I sat on the couch in a fatal position. God, I was in pain. I was in the living room. Three of Tori's friends left, but Mickie's mom didn't come get her yet. So she was still here. I had two bruises on my face, a black eye, and a cut on my lip. Screw you, Dad. I walk into the kitchen to get ice, when a I realize a drawer is open. I look in it, and I notice a meat cleaver. Very carefully, I pick it up and stare at it. My life truly sucks. I have no reason to stay alive, Do I? I drag the cleaver across my wrist a few times, resulting in three, perfectly aligned cuts across each other. I hear a knock and Tori and Mickie walking down the stairs. Oh yeah. I have one reason to not kill myself. And it's Tori. I imagine what would happen to her if I commit sucide. She would probably continue purging everything she eats, and possibly die from it. I still want to kill myself. Does that make me a terrible brother?

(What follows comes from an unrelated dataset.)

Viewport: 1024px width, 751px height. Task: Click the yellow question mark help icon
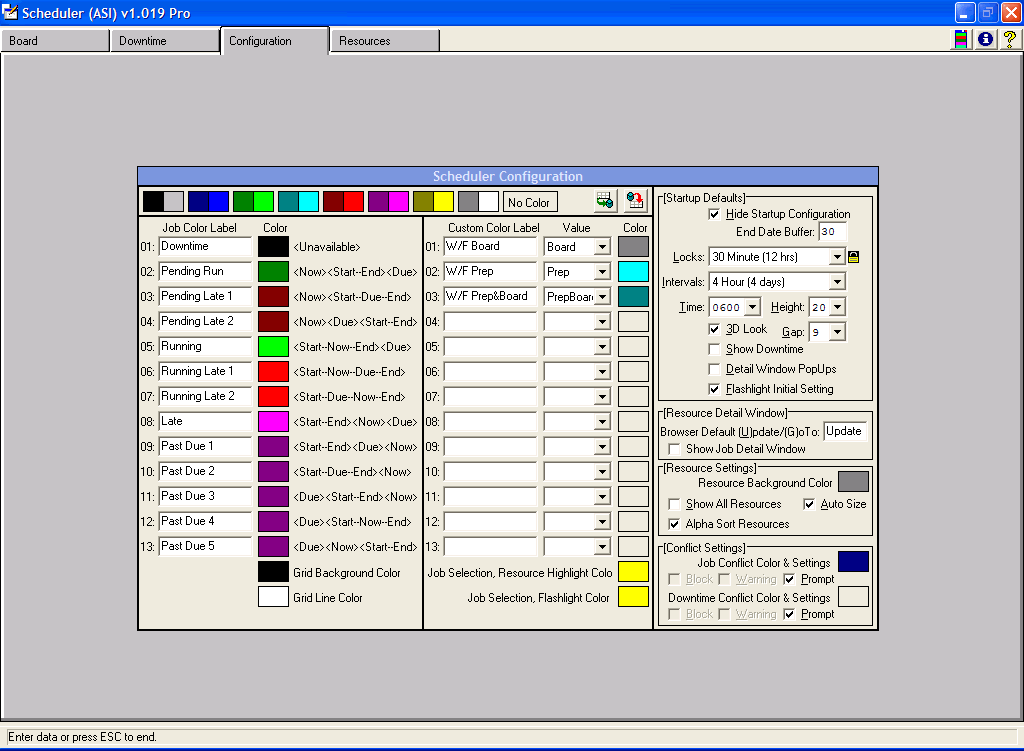[x=1009, y=40]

I look at the door. "Mom, can Tori come to Zack's Soccer game on Friday." Who is Zack? I notice a kid, probably a little younger than Tori, standing next to Jessica, who is Mickie's mother. Jessica is an attractive woman, With the same big eyes as Mickie. Mickie is also really pretty. Oh. Maybe that's why Tori has an eating disorder. Because all four of her friends are prettier than her. I rush upstairs with the cleaver. I run into my room and slam the door. I decide to cut my wrist a few more times


From this point forward, lyrics to the song Her Last Words will be placed in bold to where they fit in with the storyline. No particular order. Please note that although they say girl, her, and she, this story is about a BOY. That's just how the song goes


Summer came by, all she wore was long sleeves, because those cuts on her wrists, were bleeding through you see.

I changed into a long sleeve shirt, even though It's July. I couldn't risk people seeing the cuts. I could barely decide wether to continue life or not. I got a piece of paper and a pencil. I drew a line and wrote "Pros and cons of life"

Con:

Physically abused

Sister has bulimia

Betrayed by friends

Alone

Pro:

Nothing.


God, I hate my life. Hopefully it will end.